Labetalol, a combined α1, β1, and β2 adrenoceptor-blocking drug, has been shown to have analgesic properties in vivo. To determine the underlying mechanisms, we examined its effects on GABAA receptor-mediated spontaneous inhibitory postsynaptic currents (sIPSCs) and spontaneous firings of rat ventrolateral periaqueductal gray (PAG) neurons, either mechanically dissociated, or in acute brain slices. These PAG neurons mediate opioid-mediated analgesia and pain transmission and are under tonic control of GABAergic interneurons. An increase in GABAergic transmission to these neurons yields an inhibitory hyperpolarized state and may interrupt pain signal transmission. Using patch clamp techniques, we found that labetalol reversibly increases the frequency of sIPSCs without changing their mean amplitude. This indicates that labetalol enhances GABAergic synaptic transmission by a presynaptic mechanism.
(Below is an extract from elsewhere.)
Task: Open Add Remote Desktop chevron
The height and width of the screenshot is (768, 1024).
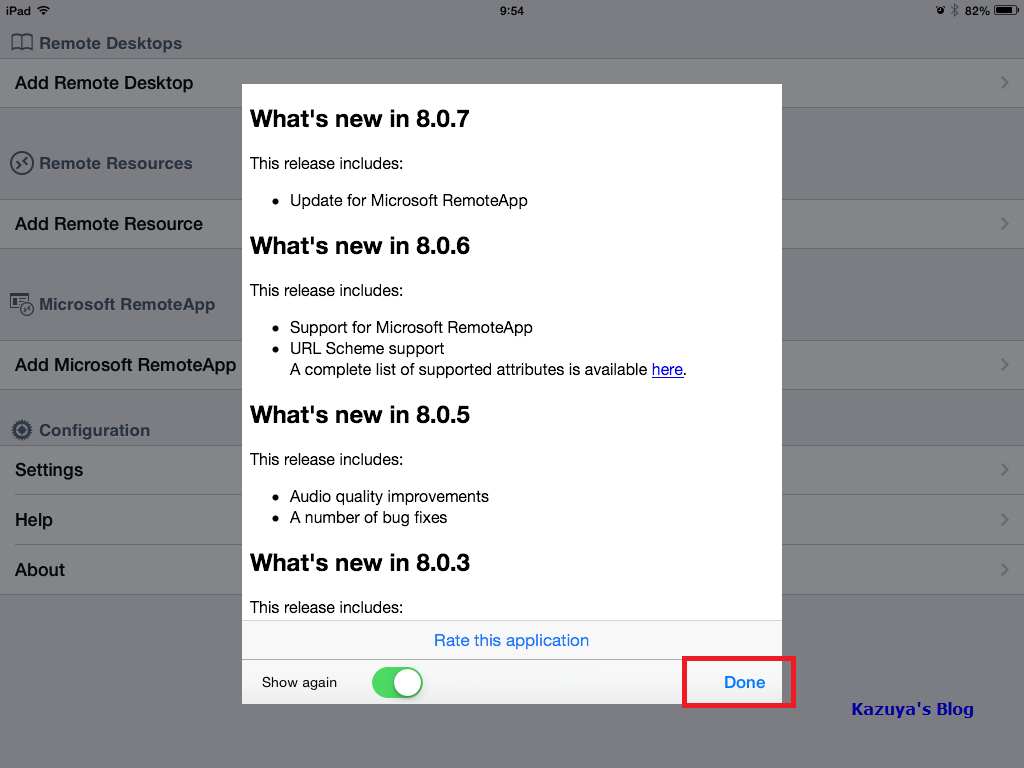Action: (x=1004, y=83)

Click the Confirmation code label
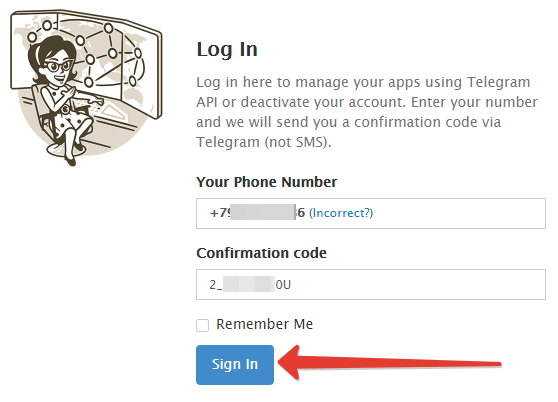click(x=262, y=253)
Metoprolol, a specific β1-adrenoceptor antagonist, also reversibly enhanced sIPSC frequency. In the presence of metoprolol, labetalol-induced increase in sIPSC frequency was significantly attenuated or even abolished. These results suggest that labetalol shares the same pathway as metoprolol in enhancing GABAergic transmission via an inhibition of presynaptic β1-adrenoceptors. We further showed that labetalol reversibly reduced the firing rate of PAG neurons. This reduction was significantly attenuated in the presence of bicuculline, a selective antagonist of GABAA receptors. These data indicate that labetalol-induced inhibition of PAG cell firing is attributable to its potentiation of GABAergic transmission. Based on these data, we postulate that labetalol-induced analgesia is at least in part ascribed to its antagonistic effects on presynaptic β1-adrenoceptors.